You can see that in this project some of the projets are in the zone of pain and the zone of uselessness. Don’t worry. In the zone of uselessness we have the WCF contracts. It’s quite normal they are totally abstract. And close to the zone of pain, we have low level libraries. So, nothing to worry about.

If you WANT a quick and dirty rule : If your business logic core code is in one of these two red zones, you have a problem.

What I think it does well
I think it gives you a quick view of the software you’re working on : What are the main projects, classes and methods. What quality of work you should expect from it. The graphical view isn’t pretty but it gives you a good simplified view :

And anytime you have a doubt, you just double-click on the method and it opens it in Visual Studio.

You have the dependency graphical view :

It doesn’t look very useful like this. But within Visual NDepend, it displays the parent and child assemblies when you move your mouse over a project :

Evolution of your project
NDepend also saves the results of all previous analysis and allows you to show the evolution of your product. You can see easily what methods have been modified / added / deleted from one analysis to an other. Each analysis you do is saved and can be compared to any other later. This can be done on simple .Net assembly. This will allow you to see what has been changed between two version of an assembly.
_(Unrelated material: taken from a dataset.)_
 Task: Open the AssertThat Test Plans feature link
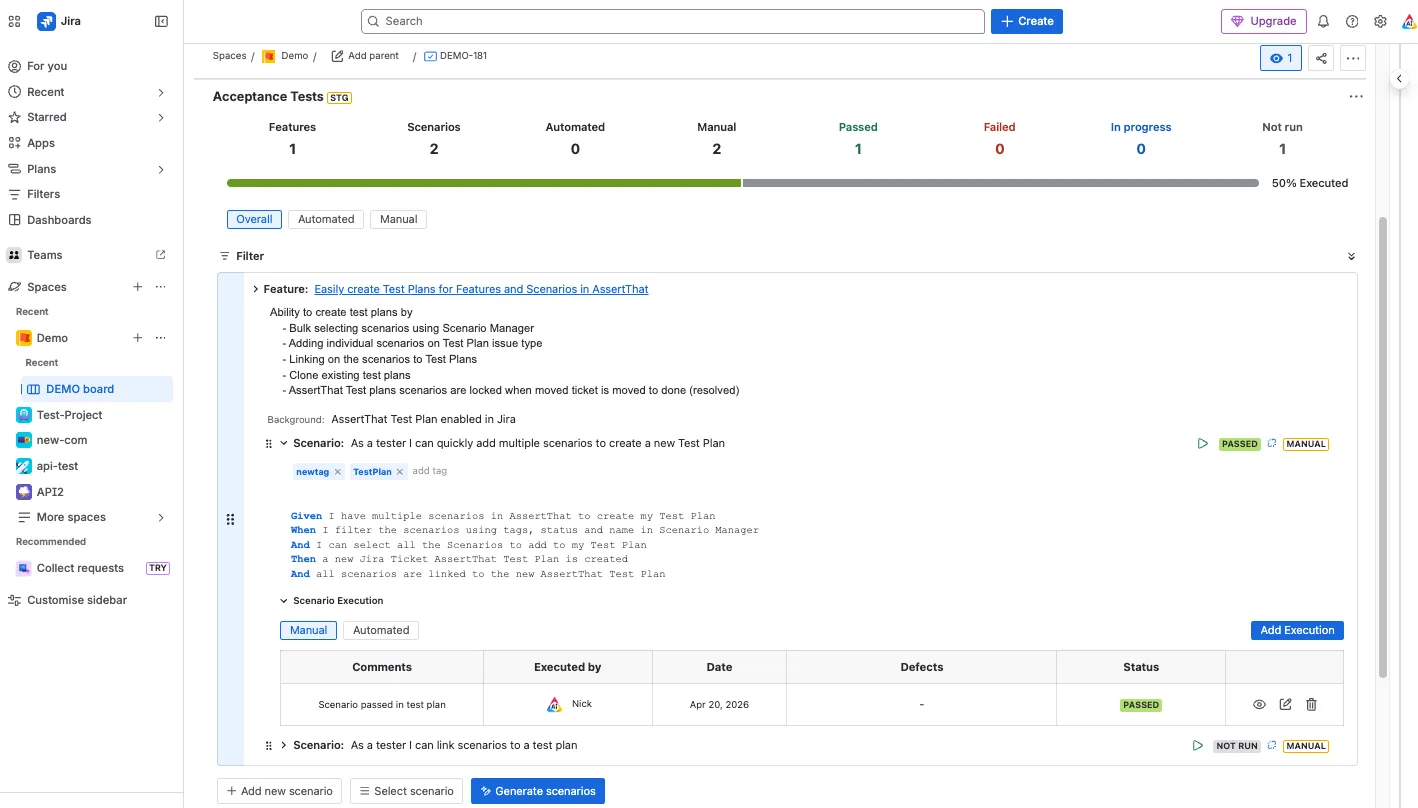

And with the help of reflector, you can see precisely what has been fixed/improved.

You can see a pretty good example by Patrick Smacchia : Comparison of .Net Bêta 1 and 2 with NDepend.

My thoughts
I think it gives you a quick and simplified view of the organization and size of a project. It’s great .Net tool, I would recommend to any company having big .Net projects. But you shouldn’t spend too much time on trying to comply with all its default CQL query checks as they are a little bit constrictive. If you do, you might want to increase the threshold values. And please take extra care before making judgment calls (it might be tempting).